妙法一段长词,事情倒是说得很清楚,只是张不周越听越别扭。这好好的大和尚,怎么听他说话,戾气这么重呢?
这番话不光是贺之乡听得到,公堂门外的人们也都听得到,大家凑了半天热闹,这才搞清楚到底是怎么一回事。百姓中也不乏信佛的,这会儿借着妙法的话骂个不停,就算是不信佛的,对这种恩将仇报的人也很是恼恨,纷纷开口咒骂。
贺之乡拍了拍惊堂木,将吵闹的声音压了下来:“妙法禅师的话,本官听明白了。想他一介读书人,竟做出如此无耻之事,实在是给读书人丢脸。这样的人,若是侥幸科举中榜,将来必成一方百姓之祸。如今落在禅师手里,想来一定是菩萨看不过去了,出手惩治他。依照凌国律法,判其杖八十,若是侥幸未死,便关入大牢,流放燕州。对了,本官做主,此人若是有功名在身,也要一并革去,免得污了读书人的名头。禅师可知此人底细?”
听贺之乡一口一个禅师、禅师地叫着,张不周越听越腻歪。仅凭这位妙法禅师的几句话,人证也不问,物证也不看,就这么把案子给判了。八十杖,就冲那盗贼此刻的状态,恐怕连八杖都熬不住就得死掉。贺之乡身为一府少尹,这样断案也太过武断了。

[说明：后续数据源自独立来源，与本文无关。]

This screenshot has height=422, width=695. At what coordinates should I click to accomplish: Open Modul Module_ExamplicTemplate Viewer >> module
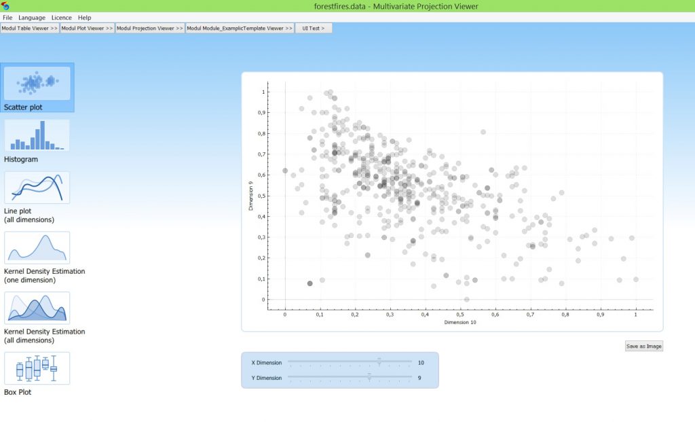tap(240, 29)
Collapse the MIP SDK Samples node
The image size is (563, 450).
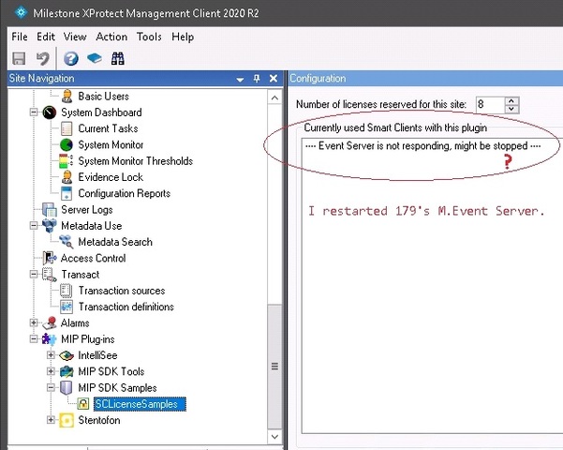tap(52, 388)
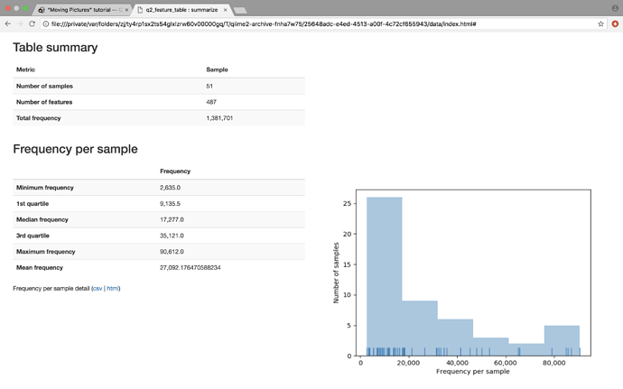This screenshot has height=389, width=623.
Task: Select the q2_feature_table : summarize tab
Action: click(x=181, y=10)
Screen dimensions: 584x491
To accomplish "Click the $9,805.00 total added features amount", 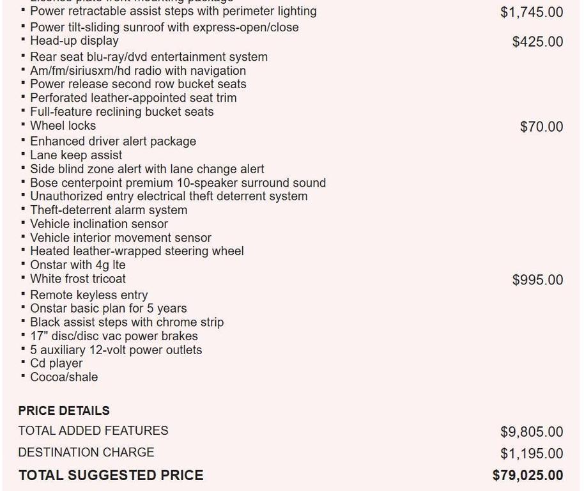I will coord(532,432).
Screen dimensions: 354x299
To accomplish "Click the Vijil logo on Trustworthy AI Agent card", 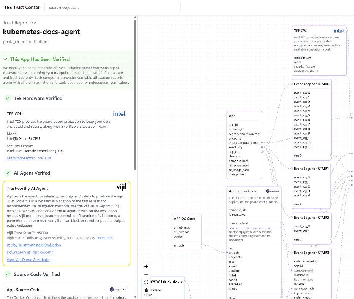I will 121,188.
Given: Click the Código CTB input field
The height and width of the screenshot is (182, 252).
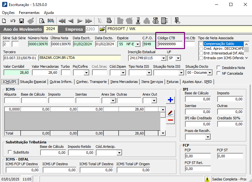Looking at the screenshot, I should pyautogui.click(x=170, y=44).
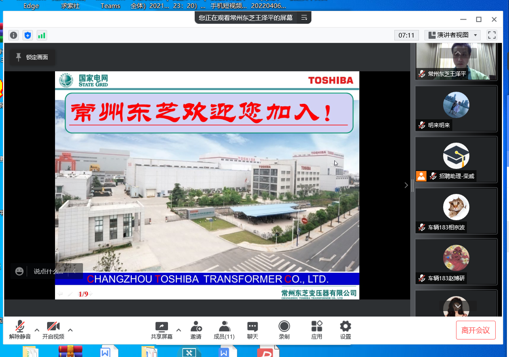Turn on camera video (开启视频)
The width and height of the screenshot is (509, 357).
click(53, 329)
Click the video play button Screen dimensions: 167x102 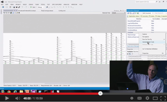(x=7, y=98)
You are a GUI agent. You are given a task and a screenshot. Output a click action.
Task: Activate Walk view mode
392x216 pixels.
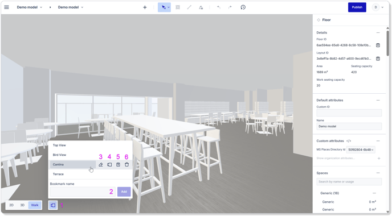coord(35,205)
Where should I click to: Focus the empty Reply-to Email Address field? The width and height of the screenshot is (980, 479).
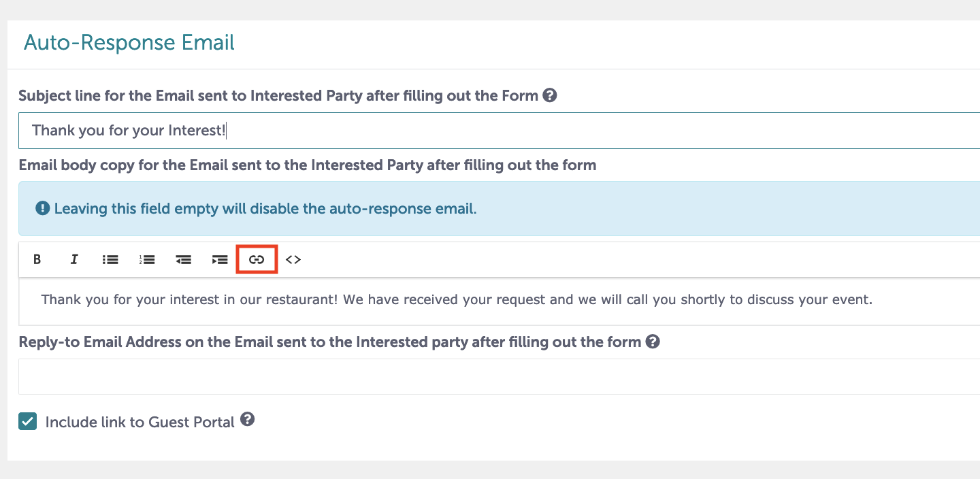(x=500, y=376)
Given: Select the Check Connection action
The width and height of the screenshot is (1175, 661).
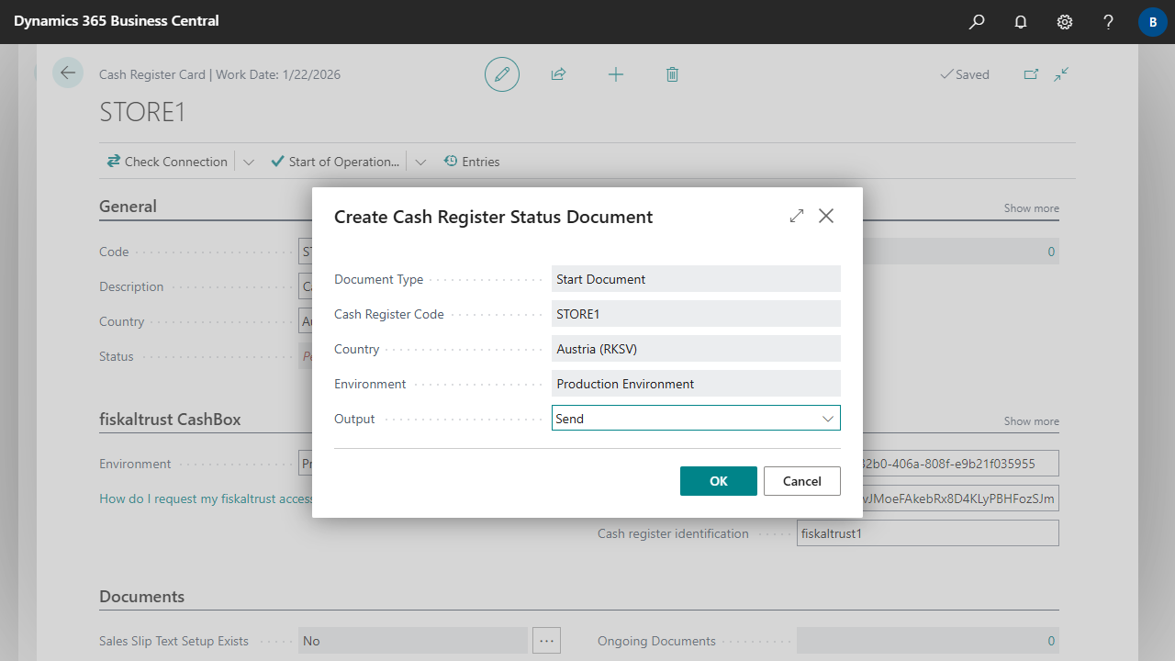Looking at the screenshot, I should (167, 162).
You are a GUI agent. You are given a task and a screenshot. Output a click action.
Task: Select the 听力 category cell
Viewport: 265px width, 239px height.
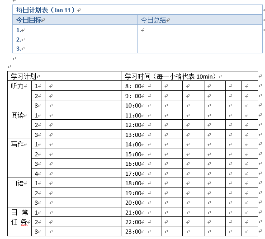click(19, 95)
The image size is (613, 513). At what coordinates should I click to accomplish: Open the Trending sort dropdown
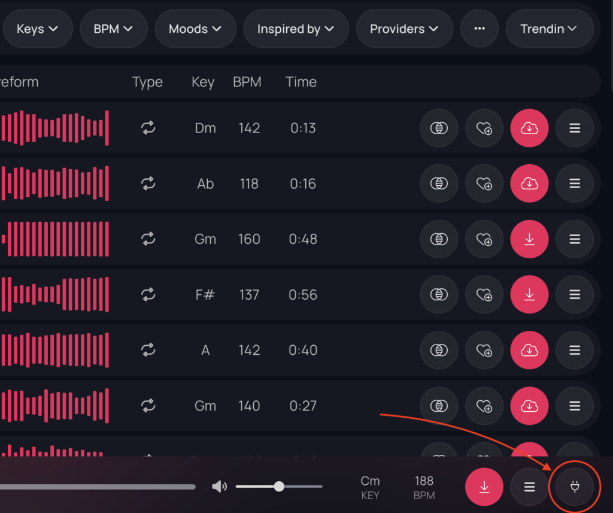pyautogui.click(x=549, y=29)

叹息一声,张不周不想再听下去了,这案子审得,和草菅人命没什么区别。就在他转身示意众人跟上的时候,只听妙法禅师又道:“此子自称是凉州人士,在陇州的一间小寺挂过单,靠给人解签算卦为生,正逢科举,不远千里来参加秋闱。”
张不周表情一动,转过身盯着妙法等他说下去。
“他说自己叫高圭,高高在上的高,奉为圭臬的圭。他随身也没有度牒、通关文书之类的东西,无法证明真假,所以贫僧也不知道他说的是真是假。”
这下子,不光是张不周表情不对,跟在他身后的人里除了封一猋之外,脸色都变了。
封一猋一头雾水:“怎么了这是?这人你们认识啊,不会也偷了你们的钱吧。”
张不周面色阴沉,望着披头散发满身血污被打得至今仍然昏迷伏倒在地没有醒来的人,心里有一团火。听他的呼吸变得急促起来,谷雨低声道:“公子,到底是什么情况,京兆府会审理清楚,咱们不应该插手。”
张不周看向她,举起一只手指向堂中的高圭:“你没听到吗?他偷了两百两银子,你觉得,这事儿还和咱们没关系吗?”